As a woman fueled her car Tuesday afternoon at the Road Runner Discount gas station in Houma, another driver pulled up, window down, with a message.
“Are you aware there has been an incident in which an American soldier was cursed out and those people are very anti-American? You should be aware of it, and getting your gas somewhere else. We don’t need anybody who is anti-American,” she said as the station’s clerk walked toward her car.
“These are lies,” the clerk pleaded. “Ma’am, please don’t hate me because I look like a Muslim. Please do not hate me for this,” his hands gesturing to his tanned complexion, black hair and brown eyes.

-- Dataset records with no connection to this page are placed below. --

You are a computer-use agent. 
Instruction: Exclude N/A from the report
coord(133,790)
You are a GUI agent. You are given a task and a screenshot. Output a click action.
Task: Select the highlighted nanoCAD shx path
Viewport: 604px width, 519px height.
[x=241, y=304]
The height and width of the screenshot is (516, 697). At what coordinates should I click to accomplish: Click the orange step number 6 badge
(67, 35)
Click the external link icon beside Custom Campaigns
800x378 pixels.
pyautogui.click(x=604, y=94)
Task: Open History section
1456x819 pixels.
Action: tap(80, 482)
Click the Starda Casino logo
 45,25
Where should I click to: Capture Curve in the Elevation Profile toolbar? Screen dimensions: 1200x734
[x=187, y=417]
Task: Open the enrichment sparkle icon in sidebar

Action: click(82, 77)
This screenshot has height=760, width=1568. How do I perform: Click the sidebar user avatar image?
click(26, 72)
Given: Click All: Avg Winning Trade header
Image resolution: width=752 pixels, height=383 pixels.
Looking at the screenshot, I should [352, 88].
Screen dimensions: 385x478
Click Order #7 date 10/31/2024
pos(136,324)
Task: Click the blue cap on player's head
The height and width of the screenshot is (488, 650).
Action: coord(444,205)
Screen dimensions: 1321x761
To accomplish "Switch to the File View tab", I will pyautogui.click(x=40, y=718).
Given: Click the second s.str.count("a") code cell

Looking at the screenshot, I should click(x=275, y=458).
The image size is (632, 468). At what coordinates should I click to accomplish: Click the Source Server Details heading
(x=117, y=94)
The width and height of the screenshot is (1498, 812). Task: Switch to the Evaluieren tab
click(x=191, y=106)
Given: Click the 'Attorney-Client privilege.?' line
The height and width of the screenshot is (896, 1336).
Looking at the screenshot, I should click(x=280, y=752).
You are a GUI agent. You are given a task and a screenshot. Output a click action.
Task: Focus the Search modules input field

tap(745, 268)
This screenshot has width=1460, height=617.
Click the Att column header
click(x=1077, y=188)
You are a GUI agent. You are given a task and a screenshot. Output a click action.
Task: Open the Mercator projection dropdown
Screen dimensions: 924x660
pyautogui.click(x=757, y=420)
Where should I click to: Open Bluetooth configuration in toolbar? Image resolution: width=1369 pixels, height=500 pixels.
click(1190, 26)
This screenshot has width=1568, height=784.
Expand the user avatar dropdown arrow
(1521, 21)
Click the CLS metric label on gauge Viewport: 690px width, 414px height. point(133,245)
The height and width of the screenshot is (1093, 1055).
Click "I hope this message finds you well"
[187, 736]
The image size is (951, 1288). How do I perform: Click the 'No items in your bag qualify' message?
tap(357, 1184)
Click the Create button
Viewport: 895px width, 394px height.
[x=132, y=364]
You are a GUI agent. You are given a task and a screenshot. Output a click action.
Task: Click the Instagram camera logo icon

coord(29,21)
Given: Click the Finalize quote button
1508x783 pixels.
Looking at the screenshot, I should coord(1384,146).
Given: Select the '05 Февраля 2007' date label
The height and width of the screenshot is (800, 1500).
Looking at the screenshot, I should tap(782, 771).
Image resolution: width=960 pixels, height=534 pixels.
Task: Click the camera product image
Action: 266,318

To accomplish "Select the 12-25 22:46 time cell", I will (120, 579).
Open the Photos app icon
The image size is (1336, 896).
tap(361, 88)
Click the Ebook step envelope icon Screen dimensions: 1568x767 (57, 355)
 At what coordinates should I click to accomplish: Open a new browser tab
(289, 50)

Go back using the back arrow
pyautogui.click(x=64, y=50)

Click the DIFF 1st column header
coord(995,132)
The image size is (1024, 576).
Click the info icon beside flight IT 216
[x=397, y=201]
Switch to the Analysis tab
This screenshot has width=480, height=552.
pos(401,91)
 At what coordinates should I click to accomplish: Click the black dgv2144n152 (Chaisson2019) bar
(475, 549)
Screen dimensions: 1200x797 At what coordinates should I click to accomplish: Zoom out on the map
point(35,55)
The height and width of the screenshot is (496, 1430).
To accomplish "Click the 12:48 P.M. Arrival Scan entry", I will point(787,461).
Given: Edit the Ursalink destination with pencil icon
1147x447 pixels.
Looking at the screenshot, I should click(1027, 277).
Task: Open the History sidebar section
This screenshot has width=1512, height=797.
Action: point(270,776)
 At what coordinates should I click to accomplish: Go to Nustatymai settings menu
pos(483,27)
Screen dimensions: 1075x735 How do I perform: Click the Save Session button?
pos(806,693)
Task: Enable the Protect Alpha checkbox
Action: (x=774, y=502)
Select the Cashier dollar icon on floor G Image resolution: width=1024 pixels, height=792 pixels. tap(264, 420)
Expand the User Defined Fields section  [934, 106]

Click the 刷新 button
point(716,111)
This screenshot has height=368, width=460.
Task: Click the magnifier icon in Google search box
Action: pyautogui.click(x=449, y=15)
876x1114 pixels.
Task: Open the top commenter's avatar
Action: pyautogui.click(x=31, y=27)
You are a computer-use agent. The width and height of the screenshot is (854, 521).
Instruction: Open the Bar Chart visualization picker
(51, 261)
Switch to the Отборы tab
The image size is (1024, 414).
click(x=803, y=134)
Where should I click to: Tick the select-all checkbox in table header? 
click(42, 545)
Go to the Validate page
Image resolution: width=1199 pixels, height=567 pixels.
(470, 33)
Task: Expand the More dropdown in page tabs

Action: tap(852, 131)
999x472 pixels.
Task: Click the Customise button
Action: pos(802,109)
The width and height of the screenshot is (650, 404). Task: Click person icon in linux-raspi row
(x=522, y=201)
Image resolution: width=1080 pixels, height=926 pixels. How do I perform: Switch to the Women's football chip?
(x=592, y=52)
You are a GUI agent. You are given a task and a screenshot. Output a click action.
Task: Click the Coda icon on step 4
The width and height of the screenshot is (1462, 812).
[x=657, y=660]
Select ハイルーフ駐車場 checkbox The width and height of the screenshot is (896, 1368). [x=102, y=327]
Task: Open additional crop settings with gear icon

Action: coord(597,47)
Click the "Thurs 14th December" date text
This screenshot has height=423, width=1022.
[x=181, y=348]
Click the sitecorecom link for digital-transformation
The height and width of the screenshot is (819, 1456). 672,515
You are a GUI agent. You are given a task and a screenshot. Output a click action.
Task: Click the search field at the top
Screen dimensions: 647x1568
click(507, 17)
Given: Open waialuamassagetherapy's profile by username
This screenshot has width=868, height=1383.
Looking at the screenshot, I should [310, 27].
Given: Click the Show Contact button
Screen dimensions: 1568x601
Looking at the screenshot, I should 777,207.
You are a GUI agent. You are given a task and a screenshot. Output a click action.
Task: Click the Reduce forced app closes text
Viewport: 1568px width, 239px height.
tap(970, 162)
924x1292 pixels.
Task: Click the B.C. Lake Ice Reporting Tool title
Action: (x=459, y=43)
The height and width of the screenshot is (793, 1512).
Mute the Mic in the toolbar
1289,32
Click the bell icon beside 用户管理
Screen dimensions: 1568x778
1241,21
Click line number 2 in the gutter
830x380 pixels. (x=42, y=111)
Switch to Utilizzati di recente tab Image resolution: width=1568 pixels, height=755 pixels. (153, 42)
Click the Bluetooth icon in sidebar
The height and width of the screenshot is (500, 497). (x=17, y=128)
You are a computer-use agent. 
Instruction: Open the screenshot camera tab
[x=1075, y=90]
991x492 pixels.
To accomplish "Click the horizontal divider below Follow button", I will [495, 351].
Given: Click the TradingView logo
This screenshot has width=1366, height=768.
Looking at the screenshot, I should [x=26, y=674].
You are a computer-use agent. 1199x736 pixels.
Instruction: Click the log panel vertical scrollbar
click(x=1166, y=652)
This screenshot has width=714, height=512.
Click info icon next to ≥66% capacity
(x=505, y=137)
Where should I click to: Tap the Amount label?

The gas station was the scene of a protest Wednesday sparked by a local television program’s hour-long news and talk show claiming a clerk insulted all U.S. military veterans last week. The store’s owner and cashier say the claim is fueled by racism and are considering a lawsuit claiming HTV host Martin Folse insinuated the store was selling synthetic marijuana and funding terrorism abroad, an assessment Folse denies.
On Monday, Folse took the desk of his evening news call-in show “Bayou Time,” which he regularly hosts on HTV-10, the station he owns. He prefaced the retelling of the alleged insult by highlighting previous “exposés” he’s participated in with Terrebonne Parish sheriff’s deputies busting convenience stores with “foreigners” selling synthetic marijuana and drug-like “bath salts.”
“I don’t have to tell you by looking at the pictures that he was not born in Terrebonne Parish,” he told viewers as clips ran of a convenience store clerk being handcuffed last year. “The reason I say that is we are asked not to profile when we do news stories, but when I tell you this story about the veteran, you will understand that they are profiling us.”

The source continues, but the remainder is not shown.